# GLACIAL Paper Notes
By Arya Anantula
## Introduction and Context
[GLACIAL Paper](https://arxiv.org/pdf/2210.07416.pdf)
The Granger framework is used to find causal relationships in data usually under these conditions:
- Time-varying signals: any quantity or set of data points that changes over time. Their values are dependent on the specific point in time at which they are observed.
- Densely sampled time series: data collected at very frequent intervals over a period of time.
bag
:bangbang: However, in population health applications, longitudinal studies (involving information about an individual or group gathered over a period of time) track multiple individuals and collect data at sparse intervals for a limited number of times. They usually track many variables of an individual. Also, longitudinal studies often suffer from missing data. Due to all of this, Granger causality methods aren't well suited to handle these issues.
**GC (Granger Causality) Framework:** a statistical method used to determine if one time series can predict another
:thumbsdown: GC frameworks are currently only suited for densely and uniformly sampled (measurements are taken at regular, equal intervals of time) time series data. Longitudinal studies often have sparsely and irregularly sampled time series data. GC frameworks also only work with one system at a time, so they don't work with multiple systems (individuals in this case).
:thumbsdown: Another problem is that the relationship between variables can be non-linear, which can be difficult to detect. Also, the original form of GC struggles to tell the difference between direct and indirect causes. In theory, if you had unlimited past data, GC could better differentiate between direct and indirect causes. This is because with more data, it's easier to see the patterns and the steps between causes and effects. However, in real-life studies, there is only a limited amount of data available. As a result, it's common to mistakenly identify indirect causes as direct ones (false positive = think there is a direct cause when there isn't).
- Direct Cause: when one factor directly leads to an effect, with no intermediate steps or factors in between.
- Indirect Cause: involves one or more intermediate steps or factors. The initial factor sets off a chain of events that eventually leads to the outcome.
- Ex) Consider a scenario where a new advertising campaign leads to increased website traffic, and this increase in traffic then leads to higher product sales (Advertising Campaign → Increased Website Traffic → Higher Sales). The advertising campaign is the direct cause of increased website traffic and the increased website traffic is the direct cause of higher sales. The advertising campaign is an indirect cause of higher sales.
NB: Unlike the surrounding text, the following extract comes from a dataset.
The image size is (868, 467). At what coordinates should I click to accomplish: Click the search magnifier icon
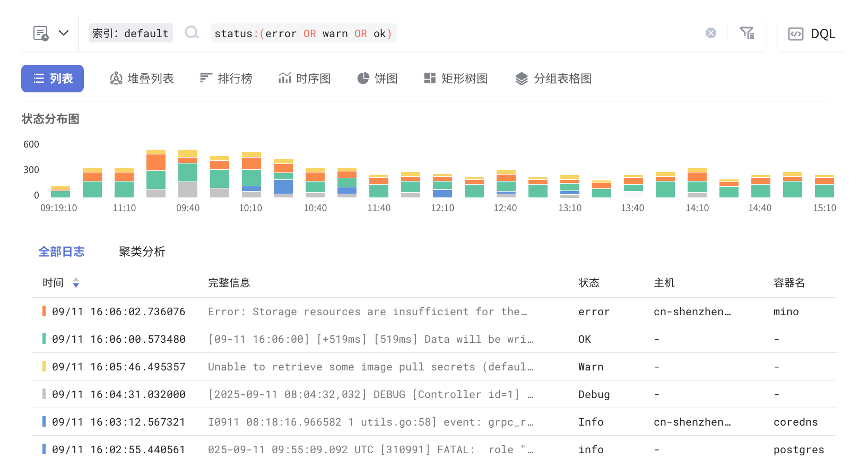(192, 33)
The authors of this paper believe that there is a lack of methods for uncovering causal relationships in longitudinal studies consisting of several individuals with sparse observations.
## GLACIAL
GLACIAL stands for a “Granger and LeArning-based CausalIty Analysis for Longitudinal studies.”
- It combines GC with ML approaches to find causality between multiple variables in a longitudinal study
- Treat each individual as an independent sample, but governed by shared causal mechanisms
- Even though each person's data is treated separately, GLACIAL assumes there's a common underlying rule or pattern that affects everyone's data. This rule is about how different factors cause changes over time. Some people's data are kept aside (not used in the training phase). After the model is trained with the rest of the data, it's tested on these hold-out individuals to see if it can accurately predict their outcomes. By using this train-test method, GLACIAL can check if the patterns it learned can actually predict what happens in the hold-out individuals' data (determine causal relationships).
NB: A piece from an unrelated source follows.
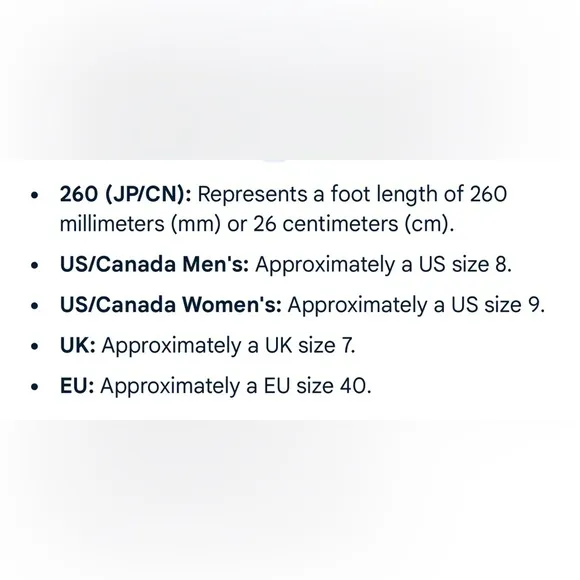The image size is (580, 580).
Task: Click the bullet beside EU entry
Action: [35, 387]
- Utilizes a neural network that is trained using input feature drop-out to learn non-linear relationships
- This allows for GLACIAL to efficiently test for causal relationships where there are a large number of variables, and handle the case when there are irregular sampling and missing data.
Background Info:
- Pairwise GC is efficient but can mistakenly indicate a causal relationship when there isn't one (false positives), especially if it doesn't consider other variables in the system that might be influencing the results. Multivariate GC considers multiple variables at once and are more accurate but also more computationally expensive. Recently, neural networks have been more effective than traditional linear GC methods but there is a scaling issue with them.
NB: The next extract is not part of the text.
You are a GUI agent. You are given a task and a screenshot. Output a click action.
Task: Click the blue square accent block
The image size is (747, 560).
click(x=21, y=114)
- When some data is missing in studies, researchers have different ways to deal with it. They can try to guess (impute) the missing values, remove all data sets with any missing values, or use more refined methods that try to keep as much data as possible without getting misleading results. However, in longitudinal studies, where the same people are observed over time, dealing with missing data is trickier, and there aren’t well-established methods for this yet.
## Method
The longitudinal time series data is 3-dimensional (several individuals each with multiple variables that are tracked at timesteps).
**General GC Hypothesis:**
- Let's say we have 2 time series data variables X and Y. The history of a variable (like X) up to a certain time point t includes all its past values.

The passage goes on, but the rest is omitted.